[Défi A]:
Répondez aux questions suivantes à partir du compte rendu de concert.
(i) Dans quelle salle Kandinsky a-t-il joué moins de deux semaines avant ce soir-là ?
(ii) Qu'est-ce qui éclaire la cave de Buffet Froid ?
(iii) De quel instrument joue Mathieu Peyraud au sein de Kandinsky ?
[Défi B]: Réécrivez le passage du compte rendu de concert qui va de « Place donc à » à « groupe en concert. », en remplaçant « saxophones » par « clarinettes ».

[Texte extrait]:
★ ★ ★ ★
Ce soir nous allons pouvoir revoir les freeteux de Kandinsky moins de deux semaines après le formidable concert que le groupe a donné au Sonic pour une soirée Gaffer records et surtout nous allons découvrir DDJ, autre trio free, tout auréolé d’une solide réputation de foutraquerie homologuée. La cave de Buffet Froid porte désormais bien son nom parce qu’elle est d’une fraicheur plus que bienvenue en cette saison. L’ambiance est en outre plutôt glauque car il n’y a aucun éclairage digne d’un concert, pas de spots ou de lumières indirectes, uniquement une pauvre ampoule électrique qui pendouille lamentablement de la voute en pierres, éclairant le lieu d’une lumière blafarde de cuisine familiale un matin d’hiver.
Place donc à Kandinsky soit Yoann Durant aux saxophones, Mathieu Peyraud à la basse électrique et Sheik Anorak/Franck Gaffer à la batterie. Contrairement au concert d’il y a quinze jours en compagnie de Mario Rechtern, le trio va éviter les attaques trop frontales et préfèrera développer une longue plage d’improvisation démarrant certes franchement mais on décèle rapidement chez Kandinsky la volonté de jouer sur les détails, la modulation, les manipulations, les crissements, bruits de tuyauterie et de bouche, vibrations, échos, tintements ou même silences. Le concert privilégie donc l’écoute à l’ébouriffade, l’attention à la tension bien que Kandinsky, quand même toujours fidèle à son credo d’explosivité, termine sur un long passage très rythmique et répétitif avant d’éteindre – presque en l’étouffant – le feu qu’il avait lui-même allumé. J’ai déjà envie de revoir le groupe en concert.
★ ★ ★ ★
[Données enregistrées]:
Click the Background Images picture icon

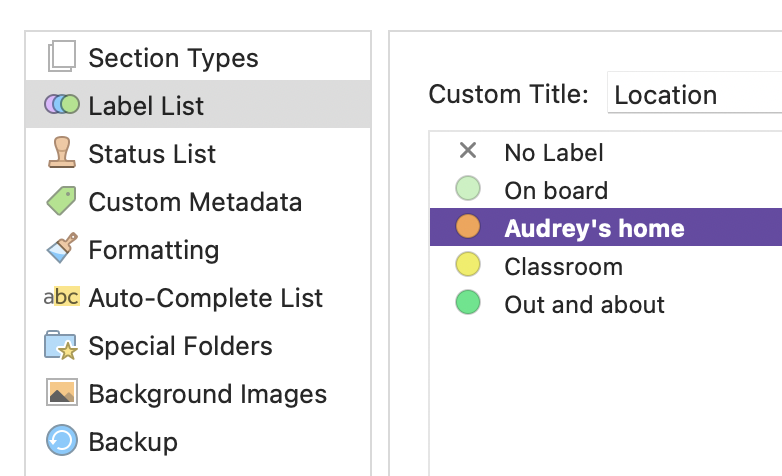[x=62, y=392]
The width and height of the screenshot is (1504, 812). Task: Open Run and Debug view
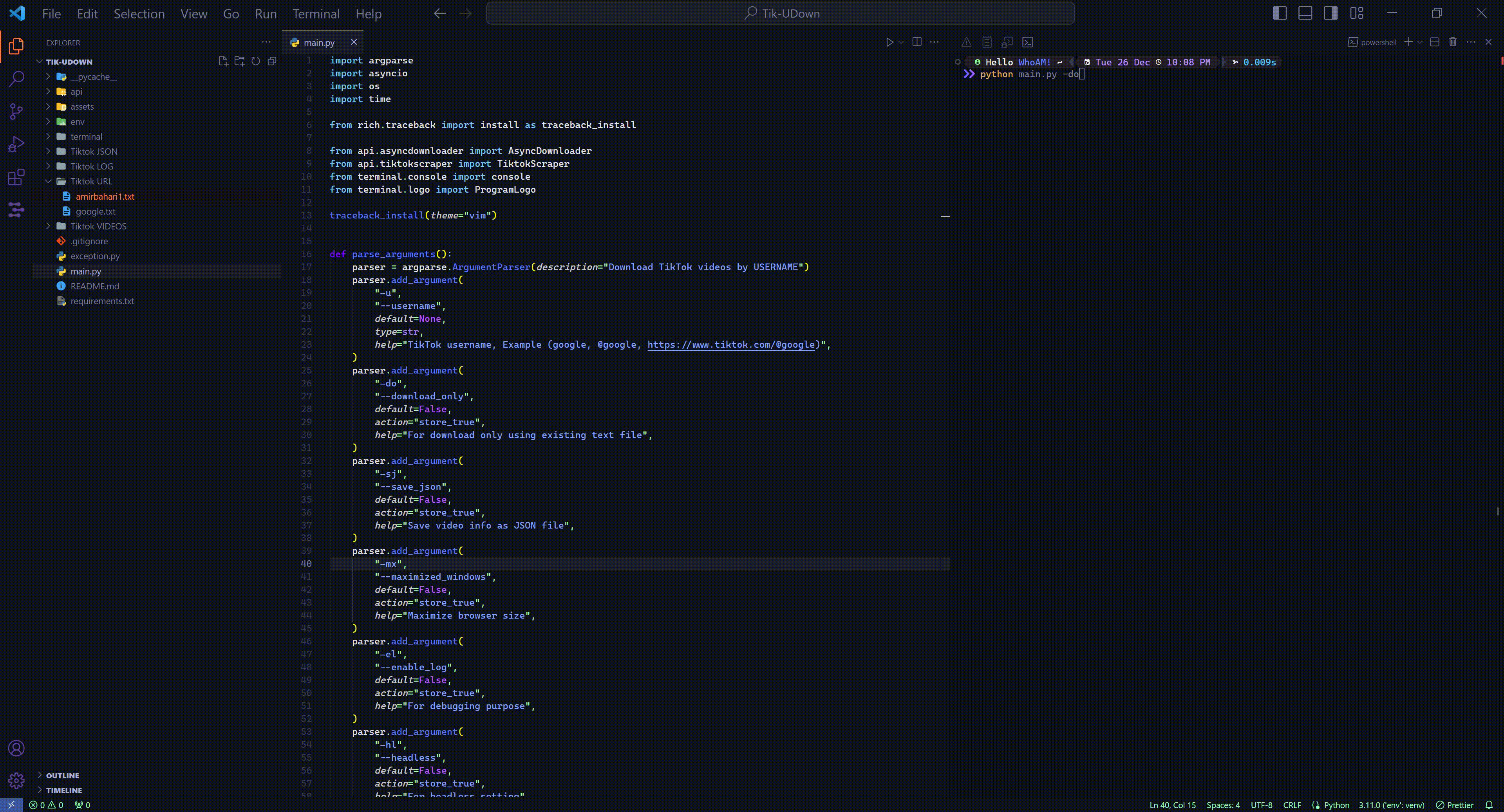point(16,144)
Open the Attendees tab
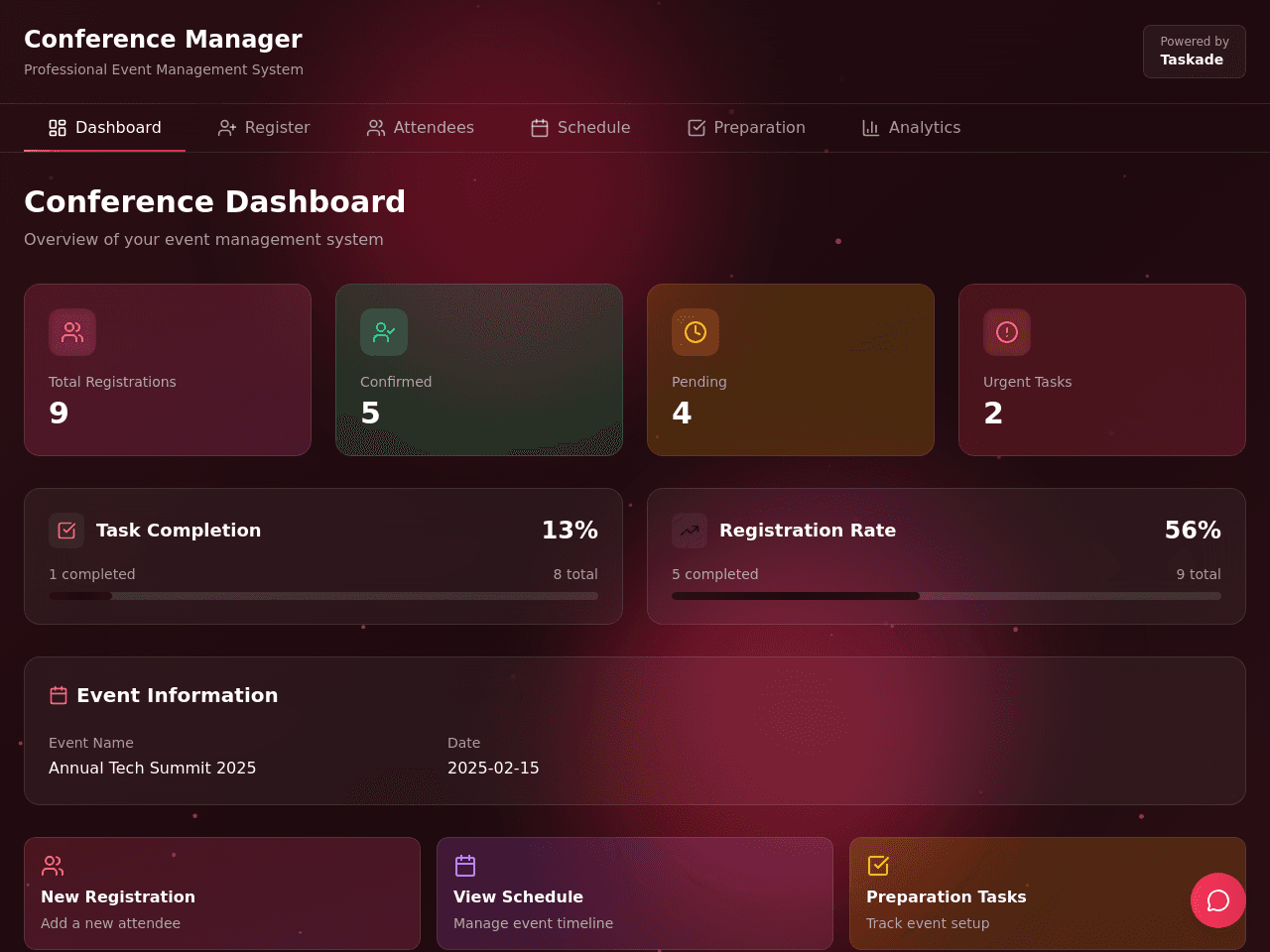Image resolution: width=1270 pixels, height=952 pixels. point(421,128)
★ ★ ★ ★
[Solution rédigée A]:
(i) Au Sonic.
(ii) Une seule ampoule électrique qui pend de la voûte en pierres.
(iii) De la basse électrique.

[Solution rédigée B]:
Place donc à Kandinsky soit Yoann Durant aux clarinettes, Mathieu Peyraud à la basse électrique et Sheik Anorak/Franck Gaffer à la batterie. Contrairement au concert d’il y a quinze jours en compagnie de Mario Rechtern, le trio va éviter les attaques trop frontales et préfèrera développer une longue plage d’improvisation démarrant certes franchement mais on décèle rapidement chez Kandinsky la volonté de jouer sur les détails, la modulation, les manipulations, les crissements, bruits de tuyauterie et de bouche, vibrations, échos, tintements ou même silences. Le concert privilégie donc l’écoute à l’ébouriffade, l’attention à la tension bien que Kandinsky, quand même toujours fidèle à son credo d’explosivité, termine sur un long passage très rythmique et répétitif avant d’éteindre – presque en l’étouffant – le feu qu’il avait lui-même allumé. J’ai déjà envie de revoir le groupe en concert.